El Tribunal Supremo desestimó todos los motivos esgrimidos en el recurso extraordinario por infracción procesal al considerar motivada la resolución recurrida, pero estimó el recurso de casación interpuesto por D. Pablo contra la sentencia de 7 de marzo de 2018 de la Sección 8ª de la Audiencia Provincial de Valencia (apelación 549/2017). 

  1. La condición de beneficiario no constituye al recurrente en un extraño al contrato, puesto que su derecho nace de su designación en él. Por tanto, el beneficiario ejercita una acción derivada de un contrato de personas en base a la cobertura de muerte del conductor y en su condición de único heredero legal.
  2. La sala considera que la carta remitida por la compañía al beneficiario es un reconocimiento de deuda, que trae causa de un contrato, asumiendo la aseguradora la obligación que contrajo en virtud de dicho contrato de seguro por lo que el plazo de prescripción aplicable sería el fijado en el artículo 23 de la LCS.
  3. No se ejercita una acción sin plazo legalmente previsto, sino que se trata de una acción derivada del contrato de seguro, con el plazo de prescripción establecido en el artículo 23 de la LCS.
  4. Es un hecho acreditado que el demandante tiene reducida su capacidad intelectiva, vivía solo, tras el fallecimiento de su hermano y no se había modificado judicialmente su capacidad y carecía de apoyos estables. La Sala, teniendo en cuenta lo dispuesto en los artículos 1.969 del Código Civil, 24 y 49 de la Constitución Española, 21 de la Carta Europea de Derechos Fundamentales, y el Convenio de Nueva York sobre los derechos de las personas con discapacidad de 13 de diciembre de 2006, concluye que el día inicial de cómputo para el ejercicio de la acción por el demandante coincide con el momento en que la acción pudo ejercitarse, siendo ese momento el 19 de octubre de 2011, fecha en la que recogió la documentación de la abogada que le tramitaba la declaración de herederos y en la que adquiere un conocimiento lo más aproximado posible de la situación (dentro de sus limitaciones intelectuales), por lo que cuando se efectúa la reclamación a la aseguradora el 21 de marzo de 2016 y se presenta demanda el 7 de octubre de 2016, no habían transcurrido los cinco años establecidos en el artículo 23 de la LCS.    I

 

CONCLUSIÓN

Desestimada la excepción de prescripción, la sala estima la demanda, condenando a la demandada al pago de 37.000 euros e intereses legales desde la interposición de la demanda y costas judiciales de la primera instancia.

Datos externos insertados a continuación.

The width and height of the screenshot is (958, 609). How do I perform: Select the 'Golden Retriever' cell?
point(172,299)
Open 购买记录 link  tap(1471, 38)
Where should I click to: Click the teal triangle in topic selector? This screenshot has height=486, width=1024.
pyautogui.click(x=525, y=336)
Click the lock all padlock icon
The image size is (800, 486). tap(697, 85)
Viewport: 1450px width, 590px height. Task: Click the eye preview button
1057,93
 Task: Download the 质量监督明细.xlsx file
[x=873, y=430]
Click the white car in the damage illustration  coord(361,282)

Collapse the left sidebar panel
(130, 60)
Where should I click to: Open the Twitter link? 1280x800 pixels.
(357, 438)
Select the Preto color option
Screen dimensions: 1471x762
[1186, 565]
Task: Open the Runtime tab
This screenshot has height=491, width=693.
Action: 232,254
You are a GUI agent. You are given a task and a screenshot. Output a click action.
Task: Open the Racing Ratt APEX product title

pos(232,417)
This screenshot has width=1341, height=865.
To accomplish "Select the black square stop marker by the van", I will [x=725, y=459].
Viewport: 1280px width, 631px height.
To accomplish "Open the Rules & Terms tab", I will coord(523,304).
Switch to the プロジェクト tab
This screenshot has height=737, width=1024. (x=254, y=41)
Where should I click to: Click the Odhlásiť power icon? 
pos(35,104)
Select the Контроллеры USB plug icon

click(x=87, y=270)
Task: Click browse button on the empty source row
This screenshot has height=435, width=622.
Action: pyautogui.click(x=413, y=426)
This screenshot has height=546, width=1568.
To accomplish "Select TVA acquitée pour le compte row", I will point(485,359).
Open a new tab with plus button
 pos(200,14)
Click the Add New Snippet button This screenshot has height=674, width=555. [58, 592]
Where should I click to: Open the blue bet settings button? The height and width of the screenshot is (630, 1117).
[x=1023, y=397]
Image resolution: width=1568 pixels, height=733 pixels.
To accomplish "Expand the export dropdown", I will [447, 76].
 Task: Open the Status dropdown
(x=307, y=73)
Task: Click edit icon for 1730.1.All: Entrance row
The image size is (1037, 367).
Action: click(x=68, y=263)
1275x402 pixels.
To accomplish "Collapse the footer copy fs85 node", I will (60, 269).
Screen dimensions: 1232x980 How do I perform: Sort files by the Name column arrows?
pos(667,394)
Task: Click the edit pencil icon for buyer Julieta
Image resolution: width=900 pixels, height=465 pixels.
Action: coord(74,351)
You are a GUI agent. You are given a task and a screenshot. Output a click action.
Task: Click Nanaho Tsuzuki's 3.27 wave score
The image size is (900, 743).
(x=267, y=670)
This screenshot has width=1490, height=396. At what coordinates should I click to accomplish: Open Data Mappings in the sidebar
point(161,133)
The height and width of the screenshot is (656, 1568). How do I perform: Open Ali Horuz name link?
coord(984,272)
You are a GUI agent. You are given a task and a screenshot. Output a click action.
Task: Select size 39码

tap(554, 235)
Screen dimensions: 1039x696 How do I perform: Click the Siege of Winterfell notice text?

Los magistrados del Supremo aplican los principios de amparo y de tutela efectiva de las personas con discapacidad por los que se han de regir los poderes públicos de acuerdo con los tratados internacionales. La sentencia obliga a la aseguradora a pagar al actor los 37.000 euros, aunque la exime de pagar los intereses del artículo 20 de la LCS por entender que no ha habido mala fe en la dilación procesal, debido a la actitud colaboradora de la compañía para con el beneficiario y la justificada oposición al pago, derivada del transcurso del tiempo, a pesar de haberse declarado por la sala la ausencia de prescripción.